Loading
Tangkapan layar- Thomas Djiwandono (kanan) dan Wakil Ketua DPR RI Saan Mustopa (tengah) dalam Rapat Paripurna DPR RI ke 12 Masa Persidangan III Tahun Sidang 2025-2026 di Kompleks Parlemen, Jakarta, Selasa (27/1/2026). ANTARA/YouTube/TVR Parlemen/Aria Ananda.
JAKARTA, ARAHKITA.COM – Rapat Paripurna Dewan Perwakilan Rakyat Republik Indonesia secara resmi menyetujui Thomas Djiwandono sebagai Deputi Gubernur Bank Indonesia periode 2026–2031. Keputusan tersebut diambil dalam Sidang Paripurna yang digelar di Kompleks Parlemen, Jakarta, Selasa (27/1/2026).
Persetujuan ini merupakan hasil pembahasan Komisi XI DPR RI yang sebelumnya telah menggelar uji kelayakan dan kepatutan terhadap para kandidat calon Deputi Gubernur BI. Ketua Komisi XI DPR RI, Mukhamad Misbakhun, menyampaikan bahwa keputusan diambil melalui mekanisme musyawarah mufakat.
Komisi XI DPR RI, kata Misbakhun, sepakat menetapkan Thomas Djiwandono sebagai Deputi Gubernur Bank Indonesia untuk masa jabatan 2026–2031 setelah menilai seluruh aspek kompetensi dan rekam jejak calon.
Hasil keputusan Komisi XI tersebut kemudian dibawa ke forum rapat paripurna untuk mendapatkan pengesahan. Saat memimpin sidang, Wakil Ketua DPR RI Saan Mustopa meminta persetujuan seluruh anggota dewan terhadap laporan Komisi XI DPR RI.
Pertanyaan pimpinan sidang dijawab dengan suara setuju oleh peserta rapat, yang kemudian disahkan melalui ketukan palu sidang. Dengan pengesahan ini, Thomas Djiwandono resmi menggantikan Juda Agung, yang sebelumnya mengundurkan diri dari jabatan Deputi Gubernur BI pada 13 Januari 2026.
Sebelum ditetapkan, Komisi XI DPR RI melakukan uji kelayakan dan kepatutan terhadap tiga nama calon, yakni Solikin M. Juhro, Dicky Kartikoyono, dan Thomas Djiwandono. Dari proses tersebut, Thomas dinilai paling memenuhi kriteria yang dibutuhkan Bank Indonesia ke depan dikutip Antara.

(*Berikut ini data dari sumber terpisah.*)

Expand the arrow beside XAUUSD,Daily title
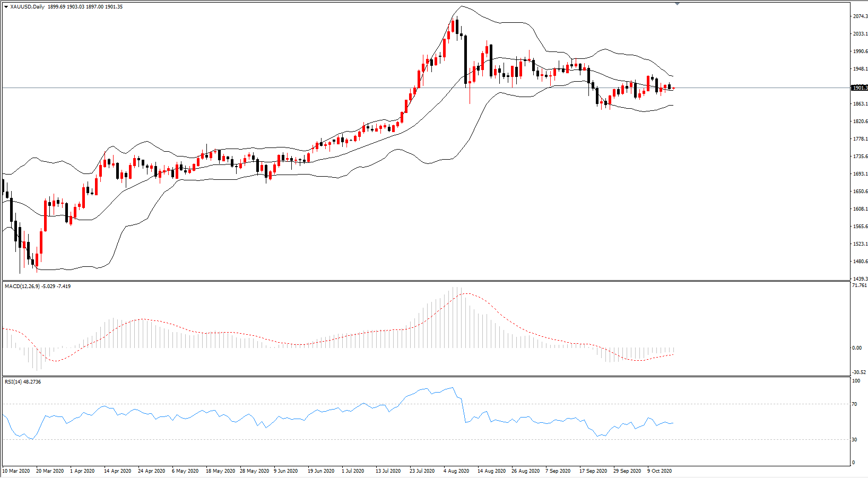This screenshot has height=478, width=868. tap(6, 7)
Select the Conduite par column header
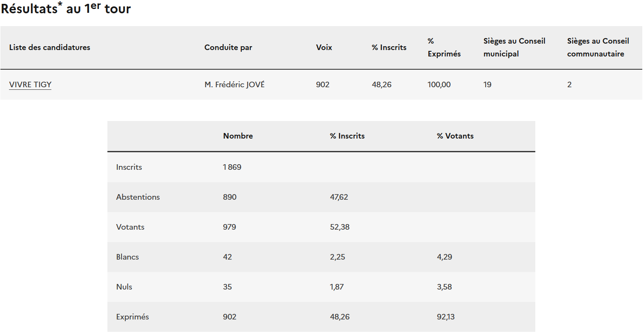Screen dimensions: 644x334 pos(228,47)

Thomas Djiwandono sebelumnya menjabat sebagai Wakil Menteri Keuangan. Ia telah menyatakan pengunduran diri dari jabatan tersebut sekaligus melepaskan keanggotaan partai politik sebagai bagian dari persyaratan independensi di Bank Indonesia.
Komisi XI DPR RI menilai Thomas memiliki pemahaman kuat mengenai sinergi kebijakan moneter dan fiskal, yang dianggap penting untuk menjaga stabilitas ekonomi sekaligus mendorong pertumbuhan ekonomi nasional. Setelah memperoleh persetujuan DPR, Thomas dijadwalkan mengikuti pelantikan sesuai ketentuan peraturan perundang-undangan yang berlaku.